Key Arguments from Academia and Politics
- Normalization of Fundamental Tax Principles: Tax experts and civil society organizations point out that maintaining a tax vacuum on capital income, despite the stock market expanding to a scale incomparable to the past, violates the fundamental principle that "taxes follow income."
- Resolving Tax Regressivity: Certain political factions argue that during market booms, the capital gains of high-net-worth individuals increase exponentially, and the current structure, which concentrates tax exemption benefits on them, must be urgently overhauled.
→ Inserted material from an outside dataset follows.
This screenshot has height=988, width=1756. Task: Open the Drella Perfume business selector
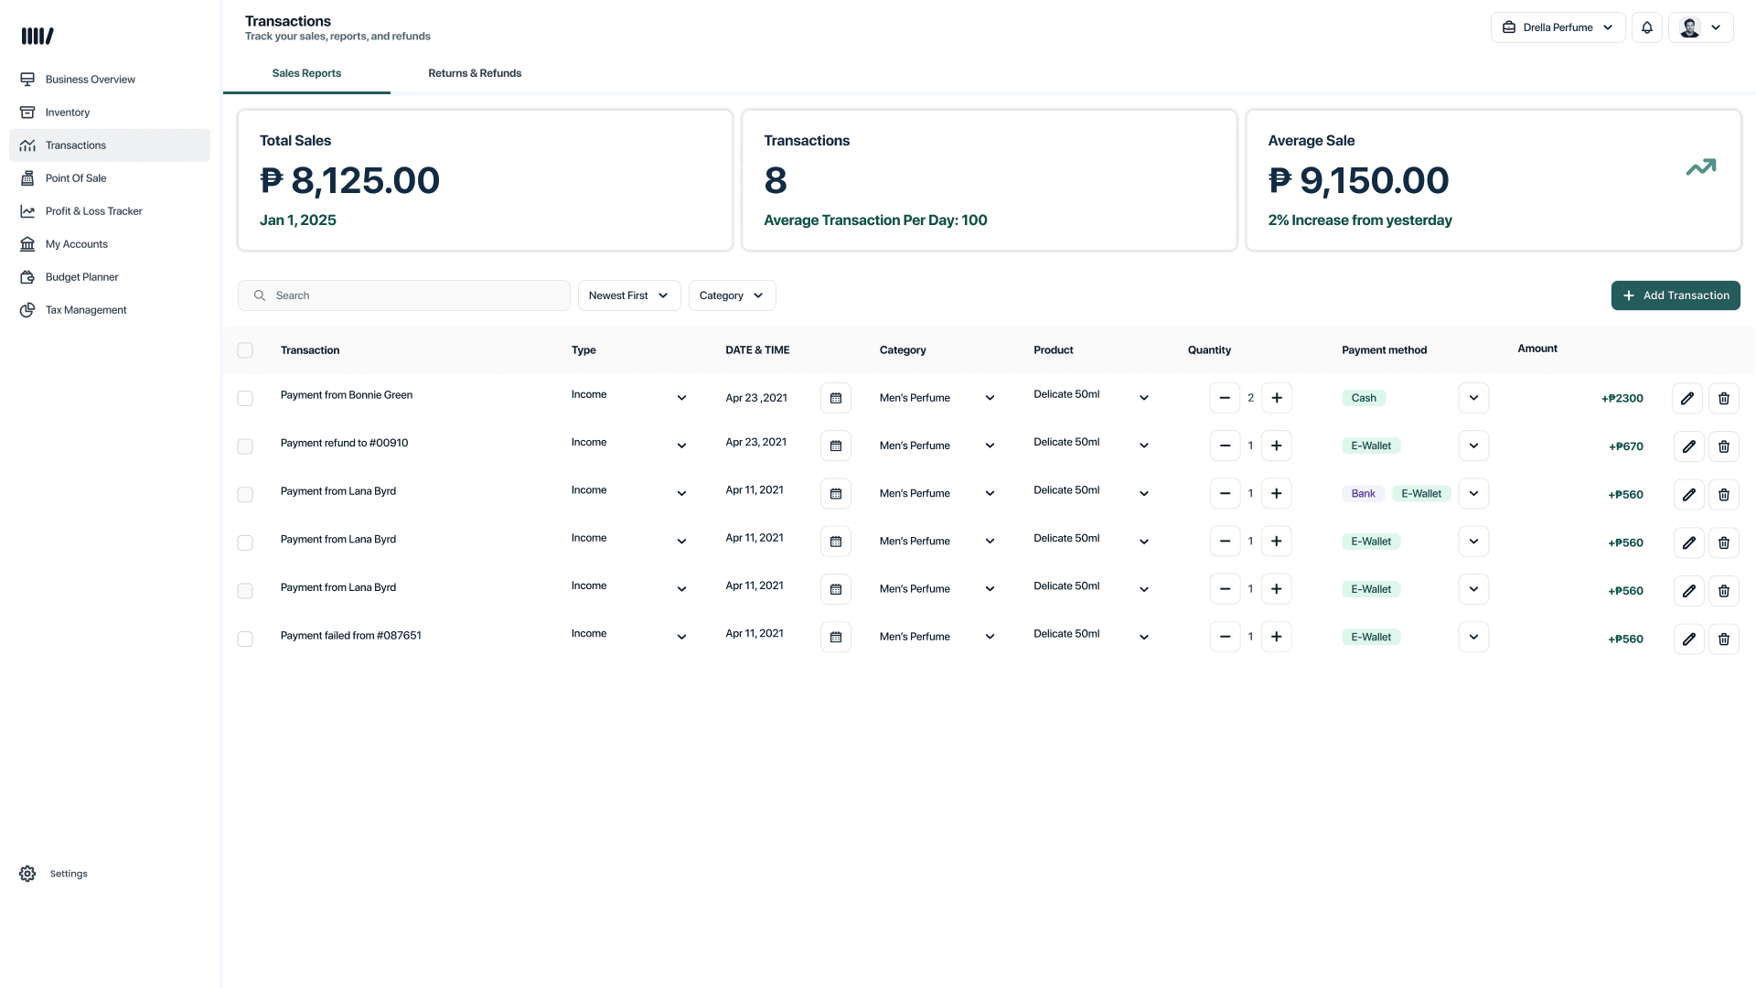pyautogui.click(x=1558, y=27)
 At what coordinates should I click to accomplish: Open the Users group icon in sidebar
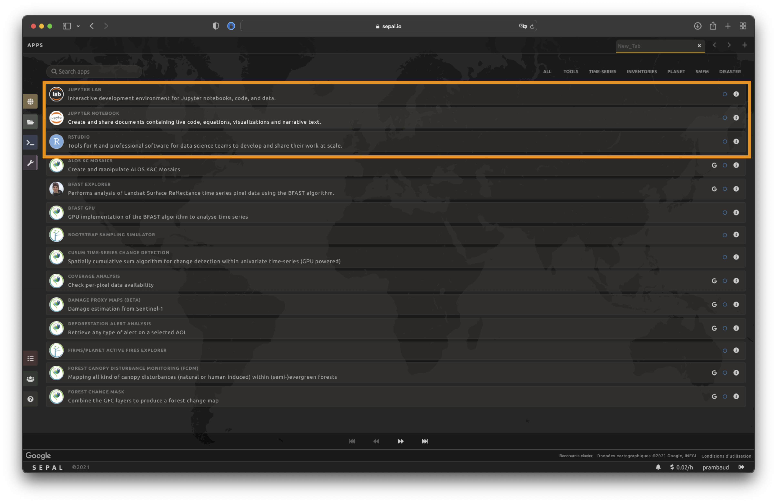point(30,379)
- Addressing Revenue Shortfalls: The deepening burden on national finances and tax revenue shortfalls since 2025 also act as practical factors fueling the debate on reintroducing the FIIT.
Fierce Backlash from Retail Investors and Fears of Capital Flight
Upon hearing news of these reintroduction discussions, retail investor communities immediately pushed back fiercely. Investors cite the painful experience from the past when the imminent introduction of the FIIT caused sidelined capital to flee the market and put downward pressure on stock prices.
Exacerbation of the 'Korea Discount' and the Rush to Foreign Stocks
The biggest concern is capital outflow. In a situation where market skepticism remains regarding the effectiveness of the government-led Corporate Value-up Program, increased taxation could drastically reduce the relative attractiveness of the Korean stock market. In particular, with the US NASDAQ market continuing its record-breaking rally in 2026 centered on AI tech stocks like Nvidia and Meta, adding an extra tax burden to the domestic market will inevitably accelerate the "US stock migration" of retail investors. In fact, voices are growing among investors that they should completely transfer their funds to overseas stocks or alternative assets like spot Bitcoin ETFs, which offer higher returns and a more transparent market environment.
Future Prospects: Prolonged Uncertainty and Portfolio Strategies
Currently, the government and financial authorities are maintaining a cautious stance, stating that they will not engage in concrete discussions on the reintroduction of the FIIT, conscious of the market's extremely sensitive reaction. The political burden of resurrecting the system immediately is simply too high.
However, as academia and parts of both the ruling and opposition parties continue to raise the issue, the uncertainty surrounding the FIIT is expected to act as a potential risk to the market for the time being. From an investor's perspective, it is necessary to closely track the impact that tax system reform discussions will have on domestic market supply and demand. Simultaneously, rather than being concentrated in a single asset class, a flexible and diversified portfolio management strategy considering tax efficiency across domestic stocks, foreign stocks, and alternative assets has become more crucial than ever.